For a less sweaty experience, consider topping up an extra S$10 to your EZ-link card to take public transport from place to place.
The first day consists mostly of the city’s well-known icons. From the marvellous Marina Bay Sands to the gorgeous Gardens by the Bay, this is the textbook introduction to 21st Century Singapore. Be prepared to spend slightly more on food today.
Day two involves a bit more culture. Chinatown and Little India provide a brief look at how multiple diverse cultures are able to coexist on one tiny island. Fort Canning Park and the National Museum will help you uncover bits of our history, while the Esplanade showcases the multitude of talents we have in the creative arts scene.
You’ll spend Day three on the popular island of Sentosa. There’s lots of fun to have here, and it’s not just limited to Universal Studios’ rollercoasters and churros.
Day four — oof. This one’s for the hardcore trekkers. The MacRitchie Treetop Walk is a fantastic break from the hustle and bustle of the city, and involves a lot of walking. If you’d rather chill, skip this one and head straight to the Botanical Gardens for a breezier morning/afternoon. Haw Par Villa is still one of Singapore’s most underrated points of interests, and exploring the place at night adds a little supernatural spice.

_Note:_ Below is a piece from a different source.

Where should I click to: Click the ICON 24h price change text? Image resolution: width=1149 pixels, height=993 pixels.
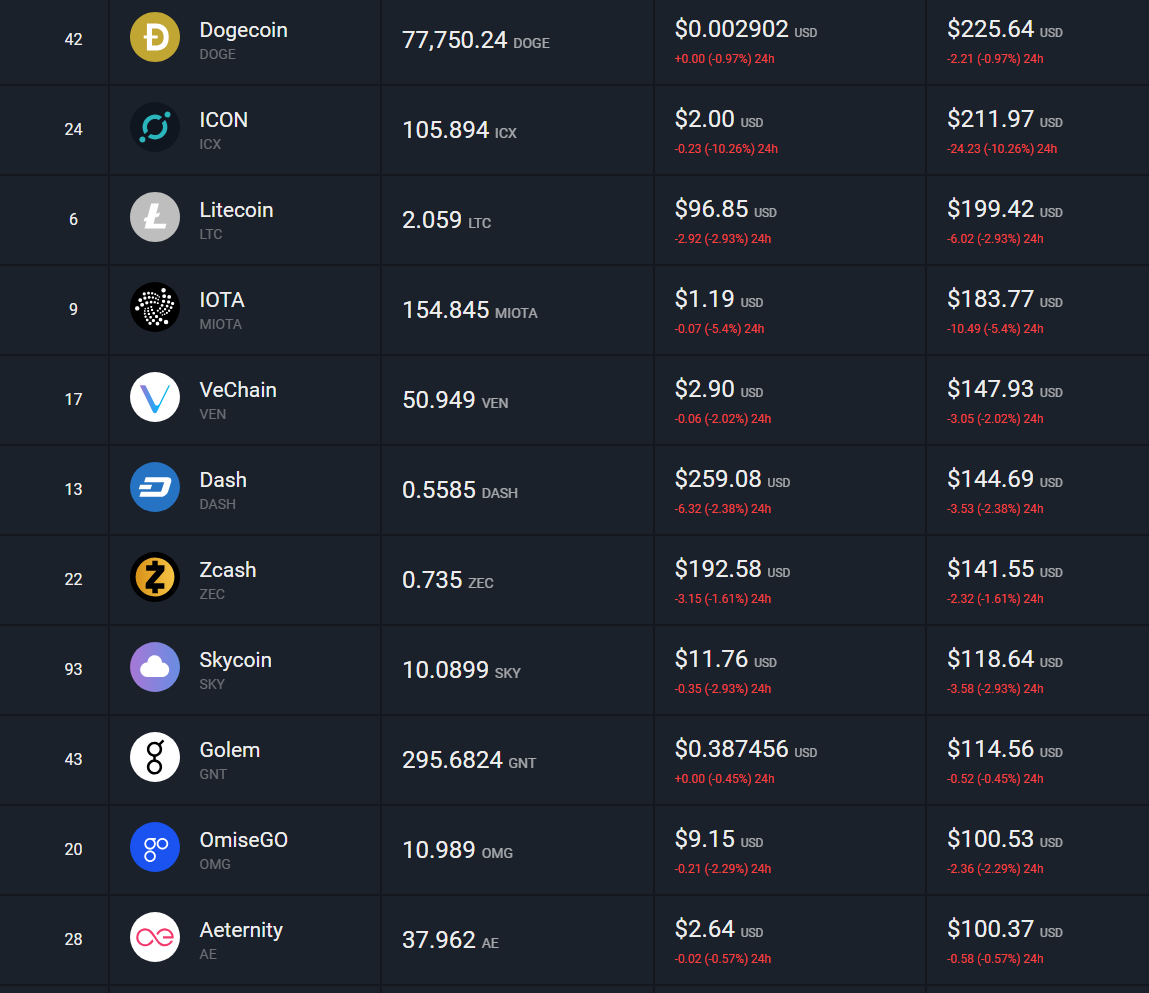[726, 149]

Due to the expansive nature of Singapore’s main shopping district, we considered taking this off the budget list entirely. However, the streets of Orchard Road are quite a sight to behold, especially towards the end of the year when Christmas decorations light up the streets, with a charm that I haven’t seen replicated elsewhere in Asia.
That said, there’s a certain je ne sais quoi that still exists all year round, and you can’t say you’ve been to our sunny island without having strolled around Orchard Road.
We hope this budget Singapore Itinerary allows you to see that there are still many affordable things you can do to experience this endearing, humid little city.